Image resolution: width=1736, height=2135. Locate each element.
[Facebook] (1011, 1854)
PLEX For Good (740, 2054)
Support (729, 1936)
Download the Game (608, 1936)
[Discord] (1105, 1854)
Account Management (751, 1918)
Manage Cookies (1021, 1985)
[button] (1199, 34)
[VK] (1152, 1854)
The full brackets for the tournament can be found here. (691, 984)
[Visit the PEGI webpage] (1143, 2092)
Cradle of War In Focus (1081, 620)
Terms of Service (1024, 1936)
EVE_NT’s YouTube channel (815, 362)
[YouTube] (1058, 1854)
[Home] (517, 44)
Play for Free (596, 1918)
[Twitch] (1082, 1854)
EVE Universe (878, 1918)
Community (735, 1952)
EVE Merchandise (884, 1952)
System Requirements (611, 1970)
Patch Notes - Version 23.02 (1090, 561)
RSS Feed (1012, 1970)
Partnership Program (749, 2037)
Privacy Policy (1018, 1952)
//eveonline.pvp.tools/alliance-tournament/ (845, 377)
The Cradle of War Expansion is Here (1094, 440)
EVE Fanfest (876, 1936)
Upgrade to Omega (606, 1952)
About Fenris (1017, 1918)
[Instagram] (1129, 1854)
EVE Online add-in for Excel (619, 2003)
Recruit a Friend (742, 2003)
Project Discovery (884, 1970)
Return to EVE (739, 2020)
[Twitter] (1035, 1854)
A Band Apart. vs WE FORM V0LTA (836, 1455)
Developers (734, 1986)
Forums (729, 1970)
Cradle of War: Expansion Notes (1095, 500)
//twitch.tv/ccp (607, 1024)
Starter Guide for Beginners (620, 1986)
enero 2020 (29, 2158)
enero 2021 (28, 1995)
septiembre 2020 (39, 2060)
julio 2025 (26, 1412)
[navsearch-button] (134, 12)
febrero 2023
# # #
Problem requirements » The lines from the start of the entries above through the line containing "[Visit the PEGI webpage] (1143, 2092)" are the ones to return, please; copy them exactly and include both ends.

Output for this task »
Image resolution: width=1736, height=2135. Locate each element.
[Facebook] (1011, 1854)
PLEX For Good (740, 2054)
Support (729, 1936)
Download the Game (608, 1936)
[Discord] (1105, 1854)
Account Management (751, 1918)
Manage Cookies (1021, 1985)
[button] (1199, 34)
[VK] (1152, 1854)
The full brackets for the tournament can be found here. (691, 984)
[Visit the PEGI webpage] (1143, 2092)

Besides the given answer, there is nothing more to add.